TEXTO:
O uso do coquetel de drogas contra o HIV, o vírus causador da Aids, prolonga a vida dos pacientes de forma espetacular. Mas não lhes garante a cura. A razão reside no fato de que, mesmo que a concentração de vírus na corrente sanguínea seja reduzida a níveis indetectáveis, uma parte deles ainda está lá, no organismo, escondida no que os cientistas chamam de “esconderijos”. Trata-se de células localizadas em pontos como o cérebro nas quais o HIV permanece alojado, em estado latente e imune à ação dos medicamentos. A qualquer oportunidade, ele é reativado e inicia novamente sua cadeia de multiplicação. Destruir o vírus que está escondido, portanto, tornou-se um dos maiores desafios para vencer a doença definitivamente. No Brasil, um time de cientistas está somando vitórias nesse sentido. Depois de dois anos de pesquisa em animais, uma medicação desenvolvida pelos pesquisadores conseguiu tirar o HIV dos reservatórios, tornando-o finalmente vulnerável ao ataque das drogas antirretrovirais.
A façanha é de autoria do farmacêutico Luiz Francisco Pianowski, do Laboratório Kyolab, e do pesquisador Amílcar Tanuri, da Universidade Federal do Rio de Janeiro. Os dois coordenam os trabalhos, que incluem a participação de cientistas do Hospital Johns Hopkins, nos Estados Unidos, e do instituto Aurigon, na Alemanha. O relato do que foi obtido até agora está registrado em publicações científicas como a revista americana Plos One e o jornal “Aids”.
A peça-chave para o sucesso observado até aqui do remédio criado pelos brasileiros é seu princípio ativo. Ele é extraído da planta aveloz, de origem africana e cultivada em alguns estados do Nordeste. O composto e seus derivados semissintéticos demonstraram eficácia para deslocar o HIV “adormecido” das células que servem como seu esconderijo para o sangue. Os mecanismos que resultam nesse efeito não estão totalmente esclarecidos, mas o fato é que o vírus, antes latente, fica ativo novamente e cai na corrente sanguínea, onde é combatido pelos remédios que formam o coquetel.
O impacto foi constatado in vitro, em células de laboratório e também em células extraídas de pacientes com HIV. Depois, ficou evidenciado, em experimentos realizados com macacos Rhesus infectados pelo SIV, um tipo de vírus responsável por uma infecção extremamente parecida com a causada pelo HIV – por isso, é usado como modelo padrão de estudos em animais sobre a Aids. Já foram realizados quatro investigações usando as cobaias e uma quinta está em andamento. Em uma das pesquisas, dois macacos contaminados e não tratados receberam o remédio. Observou-se aumento da carga viral, mostrando que o vírus alojado nos reservatórios se deslocou para a corrente sanguínea.

REGISTROS:

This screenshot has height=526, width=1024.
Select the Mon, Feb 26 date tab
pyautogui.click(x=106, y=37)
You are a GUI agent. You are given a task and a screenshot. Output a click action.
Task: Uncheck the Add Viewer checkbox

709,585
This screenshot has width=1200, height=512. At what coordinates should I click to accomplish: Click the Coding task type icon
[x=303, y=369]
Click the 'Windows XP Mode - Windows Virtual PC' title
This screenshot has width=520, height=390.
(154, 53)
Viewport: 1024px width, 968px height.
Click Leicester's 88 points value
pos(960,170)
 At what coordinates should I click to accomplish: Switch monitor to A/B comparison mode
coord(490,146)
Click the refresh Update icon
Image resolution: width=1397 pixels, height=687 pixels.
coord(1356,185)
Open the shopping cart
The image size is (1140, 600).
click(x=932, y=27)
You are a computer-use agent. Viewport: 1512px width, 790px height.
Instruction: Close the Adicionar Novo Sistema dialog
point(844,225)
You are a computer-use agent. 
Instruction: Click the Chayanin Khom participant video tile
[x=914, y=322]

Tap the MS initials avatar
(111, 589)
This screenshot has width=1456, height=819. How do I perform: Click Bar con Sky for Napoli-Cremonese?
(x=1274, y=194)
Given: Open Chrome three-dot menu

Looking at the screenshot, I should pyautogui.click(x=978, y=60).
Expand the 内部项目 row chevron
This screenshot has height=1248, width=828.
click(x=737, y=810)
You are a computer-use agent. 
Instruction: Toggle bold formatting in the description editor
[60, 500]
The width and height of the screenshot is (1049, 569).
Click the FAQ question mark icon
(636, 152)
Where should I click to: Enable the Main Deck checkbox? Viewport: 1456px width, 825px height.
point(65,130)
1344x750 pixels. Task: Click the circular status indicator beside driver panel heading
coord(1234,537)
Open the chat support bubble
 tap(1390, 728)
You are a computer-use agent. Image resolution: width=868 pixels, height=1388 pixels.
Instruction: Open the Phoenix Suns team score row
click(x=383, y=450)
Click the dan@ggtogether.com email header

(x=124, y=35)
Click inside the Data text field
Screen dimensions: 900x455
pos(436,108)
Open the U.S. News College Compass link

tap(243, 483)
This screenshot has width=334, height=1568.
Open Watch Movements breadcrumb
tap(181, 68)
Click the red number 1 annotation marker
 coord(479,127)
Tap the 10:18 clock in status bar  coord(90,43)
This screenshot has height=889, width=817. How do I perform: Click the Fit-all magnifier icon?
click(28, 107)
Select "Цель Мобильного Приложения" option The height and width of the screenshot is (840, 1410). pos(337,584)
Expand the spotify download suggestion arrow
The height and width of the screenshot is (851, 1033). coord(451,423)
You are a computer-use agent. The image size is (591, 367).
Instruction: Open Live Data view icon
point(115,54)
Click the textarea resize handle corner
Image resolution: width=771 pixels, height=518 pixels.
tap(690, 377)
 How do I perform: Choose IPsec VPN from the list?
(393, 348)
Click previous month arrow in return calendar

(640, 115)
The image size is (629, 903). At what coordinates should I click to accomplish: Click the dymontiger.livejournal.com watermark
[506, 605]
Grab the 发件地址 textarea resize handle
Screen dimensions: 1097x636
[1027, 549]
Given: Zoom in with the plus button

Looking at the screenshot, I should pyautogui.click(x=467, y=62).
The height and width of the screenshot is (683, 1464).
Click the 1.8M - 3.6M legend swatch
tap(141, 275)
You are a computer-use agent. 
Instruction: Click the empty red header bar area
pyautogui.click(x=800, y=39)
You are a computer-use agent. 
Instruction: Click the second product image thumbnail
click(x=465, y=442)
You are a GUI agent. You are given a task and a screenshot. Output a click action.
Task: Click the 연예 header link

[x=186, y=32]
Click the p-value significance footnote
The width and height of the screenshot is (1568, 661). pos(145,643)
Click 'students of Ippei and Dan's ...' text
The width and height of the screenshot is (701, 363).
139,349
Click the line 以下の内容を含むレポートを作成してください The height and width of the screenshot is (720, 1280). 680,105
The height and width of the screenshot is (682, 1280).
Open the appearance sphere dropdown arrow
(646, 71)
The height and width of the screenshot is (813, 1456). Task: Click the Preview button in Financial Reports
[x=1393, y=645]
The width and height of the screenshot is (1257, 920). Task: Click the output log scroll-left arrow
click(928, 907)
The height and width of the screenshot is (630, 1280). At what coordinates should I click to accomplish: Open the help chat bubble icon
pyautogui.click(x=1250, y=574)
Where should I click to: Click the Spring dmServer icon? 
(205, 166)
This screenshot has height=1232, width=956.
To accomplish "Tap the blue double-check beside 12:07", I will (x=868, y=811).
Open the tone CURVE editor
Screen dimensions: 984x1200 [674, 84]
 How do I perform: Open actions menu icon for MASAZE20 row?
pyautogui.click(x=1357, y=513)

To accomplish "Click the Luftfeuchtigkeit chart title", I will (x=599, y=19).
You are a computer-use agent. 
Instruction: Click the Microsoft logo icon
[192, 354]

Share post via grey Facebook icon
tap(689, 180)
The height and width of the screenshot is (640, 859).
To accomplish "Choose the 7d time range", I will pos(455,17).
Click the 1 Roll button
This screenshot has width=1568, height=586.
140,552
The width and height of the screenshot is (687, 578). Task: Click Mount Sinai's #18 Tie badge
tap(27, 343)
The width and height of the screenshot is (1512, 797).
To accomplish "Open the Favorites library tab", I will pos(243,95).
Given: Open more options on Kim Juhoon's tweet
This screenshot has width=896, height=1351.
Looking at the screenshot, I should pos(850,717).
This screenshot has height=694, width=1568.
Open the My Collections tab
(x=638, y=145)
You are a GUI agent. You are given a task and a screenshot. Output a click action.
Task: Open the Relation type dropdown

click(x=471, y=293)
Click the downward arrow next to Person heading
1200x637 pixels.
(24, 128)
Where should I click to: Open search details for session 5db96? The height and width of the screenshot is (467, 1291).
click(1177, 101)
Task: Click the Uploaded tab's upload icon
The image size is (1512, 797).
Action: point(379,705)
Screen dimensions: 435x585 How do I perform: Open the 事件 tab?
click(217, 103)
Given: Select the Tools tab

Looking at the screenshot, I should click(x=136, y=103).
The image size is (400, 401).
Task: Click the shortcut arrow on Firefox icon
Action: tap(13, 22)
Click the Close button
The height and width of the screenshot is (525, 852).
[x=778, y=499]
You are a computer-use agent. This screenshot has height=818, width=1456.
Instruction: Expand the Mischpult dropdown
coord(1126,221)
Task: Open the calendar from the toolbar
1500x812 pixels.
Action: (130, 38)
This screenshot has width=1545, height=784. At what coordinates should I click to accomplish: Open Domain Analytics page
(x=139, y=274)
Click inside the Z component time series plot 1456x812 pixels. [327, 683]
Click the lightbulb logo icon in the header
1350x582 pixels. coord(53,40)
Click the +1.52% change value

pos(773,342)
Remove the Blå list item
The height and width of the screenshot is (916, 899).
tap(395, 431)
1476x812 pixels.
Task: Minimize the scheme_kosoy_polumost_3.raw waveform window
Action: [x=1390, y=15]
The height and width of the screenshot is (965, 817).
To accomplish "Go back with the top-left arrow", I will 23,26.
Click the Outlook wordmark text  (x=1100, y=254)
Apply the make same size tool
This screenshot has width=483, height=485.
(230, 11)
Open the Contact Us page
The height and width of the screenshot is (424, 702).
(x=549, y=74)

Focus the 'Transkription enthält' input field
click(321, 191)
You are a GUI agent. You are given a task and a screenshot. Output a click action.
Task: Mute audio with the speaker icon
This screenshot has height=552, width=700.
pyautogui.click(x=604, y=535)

TAREFAS PROPOSTAS:
1. Com base no texto sobre a pesquisa contra o HIV, responda:
(a) De que planta é extraído o princípio ativo do remédio?
(b) Que instituições estrangeiras participam dos trabalhos?
(c) Quantas investigações com as cobaias já foram realizadas?
2. Traduza para o inglês a seguinte frase do texto sobre a pesquisa contra o HIV: "A qualquer oportunidade, ele é reativado e inicia novamente sua cadeia de multiplicação."
3. Prossiga com a redação do texto sobre a pesquisa contra o HIV a partir de sua última frase.

RESPOSTAS:
1.
(a) Da planta aveloz, de origem africana e cultivada em alguns estados do Nordeste.
(b) O Hospital Johns Hopkins, nos Estados Unidos, e o instituto Aurigon, na Alemanha.
(c) Quatro, e uma quinta está em andamento.

2. At any opportunity, it is reactivated and starts its chain of multiplication again.

3.
Outro teste com os macacos foi mais longe. Dois animais infectados e tratados com os remédios receberam a medicação durante 30 dias. Depois de 21 dias, houve o registro da elevação da concentração de vírus no organismo, indicando que aqueles que estavam escondidos haviam ficado expostos. Após um mês, todo o tratamento foi suspenso, inclusive as drogas antirretrovirais. Depois da suspensão, a concentração viral permaneceu em níveis indetectáveis por 47 dias. “Nesse modelo, porém, o normal é que a carga viral volte a subir em menos de seis dias após a retirada dos antirretrovirais”, explica o pesquisador Tanuri. As investigações executadas nos Estados Unidos e na Alemanha revelaram ainda que o remédio consegue atuar inclusive nos reservatórios localizados no cérebro.
O momento atual da pesquisa – financiada pela Amazônia Fitomedicamentos – é crucial para o futuro do medicamento. “Nesse estudo com macacos, pretendemos estender a pesquisa até que zeremos os reservatórios virais”, informou o farmacêutico Pianowski. “Ficaria assim comprovada, em laboratório, a cura da doença”, afirma. Depois dessa etapa, planeja-se a realização de estudos clínicos, se possível ainda no próximo ano. “Já fizemos todos os estudos toxicológicos em cães e camundongos e dominamos a produção da molécula”, complementa o farmacêutico.
Na opinião do infectologista Edimilson Migowski, diretor-geral do Instituto de Pediatria da Universidade Federal do Rio de Janeiro, o trabalho dos colegas brasileiros é realmente interessante. “Ele se encaixa em uma linha de abordagem contra a doença que busca a sua cura, e não apenas o controle da multiplicação do vírus, como fazem hoje os antirretrovirais”, afirma. “Mas é necessário lembrar que ainda é preciso muito mais estudo até que isso se torne uma realidade acessível”, ressalva.